17 Millionen produzierte Elektro- und Hybridfahrzeuge. Kein Autobauer der Welt hat diese Marke bisher erreicht. BYD schafft es am 9. Juli 2026 im Werk Xi’an — mit einem Seal 08, der als Jubiläumsmodell vom Band läuft.
Der Meilenstein wirkt auf den ersten Blick beeindruckend. Zwischen dem 16- und dem 17-millionsten Fahrzeug lagen nur 82 Tage. Das bedeutet: BYD produzierte im Schnitt mehr als 12.000 Fahrzeuge pro Tag.
Ein Sedan als Vorzeigemodell
Der Seal 08 startet preislich zwischen 196.900 und 239.900 Yuan. Das Flaggschiff kombiniert die zweite Generation der Blade Battery mit einer Schnellladetechnik, die in fünf Minuten eine Ladung von 10 auf 70 Prozent verspricht. Nach neun Minuten soll der Akku bei 97 Prozent liegen.
Damit diese Technik überhaupt nutzbar wird, baut BYD sein Ladenetz massiv aus. Bis Jahresende sollen landesweit 20.000 Schnellladestationen entstehen.
Export läuft, Heimatmarkt schwächelt
Während die Produktion Rekorde bricht, verschiebt sich das Verkaufsbild spürbar Richtung Ausland. Im Juni 2026 exportierte BYD laut der China Passenger Car Association 170.897 Fahrzeuge. Das entspricht einem Anteil von 34,2 Prozent aller NEV-Exporte aus China.
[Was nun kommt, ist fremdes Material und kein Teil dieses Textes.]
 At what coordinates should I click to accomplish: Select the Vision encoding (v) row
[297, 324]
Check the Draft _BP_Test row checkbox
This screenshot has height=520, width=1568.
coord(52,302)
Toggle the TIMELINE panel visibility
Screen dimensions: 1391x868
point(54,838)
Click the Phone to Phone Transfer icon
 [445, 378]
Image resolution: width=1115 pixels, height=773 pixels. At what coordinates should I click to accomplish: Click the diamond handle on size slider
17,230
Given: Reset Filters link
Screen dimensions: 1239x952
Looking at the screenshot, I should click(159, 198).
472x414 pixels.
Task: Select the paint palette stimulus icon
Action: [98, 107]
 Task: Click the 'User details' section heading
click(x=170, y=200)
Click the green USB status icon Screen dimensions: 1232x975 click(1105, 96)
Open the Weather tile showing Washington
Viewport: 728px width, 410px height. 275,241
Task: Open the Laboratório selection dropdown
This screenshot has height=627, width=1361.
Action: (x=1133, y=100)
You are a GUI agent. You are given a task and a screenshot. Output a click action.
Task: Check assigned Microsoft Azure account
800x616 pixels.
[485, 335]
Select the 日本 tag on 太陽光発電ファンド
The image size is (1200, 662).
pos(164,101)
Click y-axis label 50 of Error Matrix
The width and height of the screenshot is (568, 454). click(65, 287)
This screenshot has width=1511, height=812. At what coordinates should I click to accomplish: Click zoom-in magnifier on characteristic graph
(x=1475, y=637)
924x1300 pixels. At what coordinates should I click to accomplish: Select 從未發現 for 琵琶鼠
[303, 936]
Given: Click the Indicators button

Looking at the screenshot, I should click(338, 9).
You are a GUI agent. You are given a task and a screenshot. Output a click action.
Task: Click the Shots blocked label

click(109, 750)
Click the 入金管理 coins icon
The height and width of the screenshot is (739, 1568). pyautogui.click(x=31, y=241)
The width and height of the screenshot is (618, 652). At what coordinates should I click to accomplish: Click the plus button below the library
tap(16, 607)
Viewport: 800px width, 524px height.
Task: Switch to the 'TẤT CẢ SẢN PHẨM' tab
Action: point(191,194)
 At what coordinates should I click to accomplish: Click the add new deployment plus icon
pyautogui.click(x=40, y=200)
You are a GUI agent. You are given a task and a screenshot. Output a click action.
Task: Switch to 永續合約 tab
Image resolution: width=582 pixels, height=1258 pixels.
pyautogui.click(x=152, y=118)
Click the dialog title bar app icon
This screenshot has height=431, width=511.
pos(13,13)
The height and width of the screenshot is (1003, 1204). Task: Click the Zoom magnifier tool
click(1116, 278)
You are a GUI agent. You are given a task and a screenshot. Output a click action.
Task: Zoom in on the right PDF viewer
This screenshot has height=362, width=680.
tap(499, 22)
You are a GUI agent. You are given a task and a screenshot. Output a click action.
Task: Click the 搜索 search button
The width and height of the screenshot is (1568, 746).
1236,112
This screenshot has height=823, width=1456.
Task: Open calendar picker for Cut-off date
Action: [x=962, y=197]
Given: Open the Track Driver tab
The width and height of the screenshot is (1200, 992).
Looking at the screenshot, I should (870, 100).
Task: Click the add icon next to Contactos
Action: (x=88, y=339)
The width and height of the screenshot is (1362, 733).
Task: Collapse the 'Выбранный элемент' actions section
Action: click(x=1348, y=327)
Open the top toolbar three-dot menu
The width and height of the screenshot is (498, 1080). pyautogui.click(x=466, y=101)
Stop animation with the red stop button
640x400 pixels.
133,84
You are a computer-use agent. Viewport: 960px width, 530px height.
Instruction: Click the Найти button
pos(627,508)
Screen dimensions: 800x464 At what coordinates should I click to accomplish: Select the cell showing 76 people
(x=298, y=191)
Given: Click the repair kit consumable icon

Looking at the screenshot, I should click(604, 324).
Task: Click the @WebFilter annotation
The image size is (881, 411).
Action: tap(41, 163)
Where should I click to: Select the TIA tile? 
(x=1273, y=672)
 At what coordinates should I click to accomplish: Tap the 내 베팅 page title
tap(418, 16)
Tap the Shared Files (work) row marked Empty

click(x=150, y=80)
Über das erste Halbjahr summiert sich der Export auf 769.330 Fahrzeuge, ein Marktanteil von 34,5 Prozent. Insgesamt verkaufte BYD im ersten Halbjahr 1.808.511 Fahrzeuge weltweit, davon gingen 789.367 Einheiten ins Ausland. Das ist ein Plus von 68 Prozent gegenüber dem Vorjahreszeitraum.
Zuhause zeigt sich dagegen Ermüdung. In der ersten Juliwoche fielen die NEV-Einzelhandelsverkäufe um 9 Prozent auf 103.000 Fahrzeuge, bei einer Marktdurchdringung von 60,5 Prozent.
Gewinn bricht trotz Rekordproduktion ein
Die operativen Erfolge stehen im deutlichen Kontrast zur Gewinnentwicklung. Für 2025 meldete BYD einen Nettogewinn von 32,6 Milliarden Yuan — ein Rückgang um knapp 19 Prozent, bei 4,6 Millionen verkauften Fahrzeugen.
Im ersten Quartal 2026 verschärfte sich das Bild. Der Umsatz sank um 11,82 Prozent auf 150,2 Milliarden Yuan, der Nettogewinn brach um 55,38 Prozent auf 4,085 Milliarden Yuan ein. Der operative Cashflow halbierte sich nahezu auf 59,14 Milliarden Yuan, während die Lagerbestände mit 160,4 Milliarden Yuan einen Rekordwert erreichten.
Diese Zahlen erklären, warum die Aktie trotz der Produktionsmeldung nicht durchstartet. Am Freitag schloss das Papier in Frankfurt bei 9,58 Euro, ein Tagesplus von 3,01 Prozent. Auf Wochensicht bleibt davon nur ein Zuwachs von 0,47 Prozent übrig, über 30 Tage bewegte sich der Kurs mit 0,05 Prozent kaum.
Der Blick auf die längere Frist zeigt das eigentliche Problem. Seit Jahresbeginn steht ein Minus von 12,55 Prozent zu Buche, auf Zwölfmonatssicht sind es 26,87 Prozent. Vom 52-Wochen-Hoch bei 14,80 Euro aus dem Juli 2025 trennen die Aktie derzeit 35,27 Prozent.
Charttechnik bleibt angeschlagen
Zum 52-Wochen-Tief von 8,03 Euro, aufgestellt Ende Juni 2026, beträgt der Abstand nach oben 19,29 Prozent. Der Kurs notiert knapp unter dem 50-Tage-Durchschnitt von 9,76 Euro und deutlicher unter dem 200-Tage-Durchschnitt von 10,70 Euro. Die Marktkapitalisierung liegt bei rund 84,19 Milliarden Euro, die annualisierte 30-Tage-Volatilität bei 41,67 Prozent.
Produktionsrekorde und starke Exportzahlen stehen einer schrumpfenden Marge und einem abkühlenden Heimatmarkt gegenüber. Für die zweite Jahreshälfte 2026 bleibt entscheidend, ob BYD seinen Skalenvorteil in der Fertigung endlich in eine stabilere Profitabilität ummünzen kann.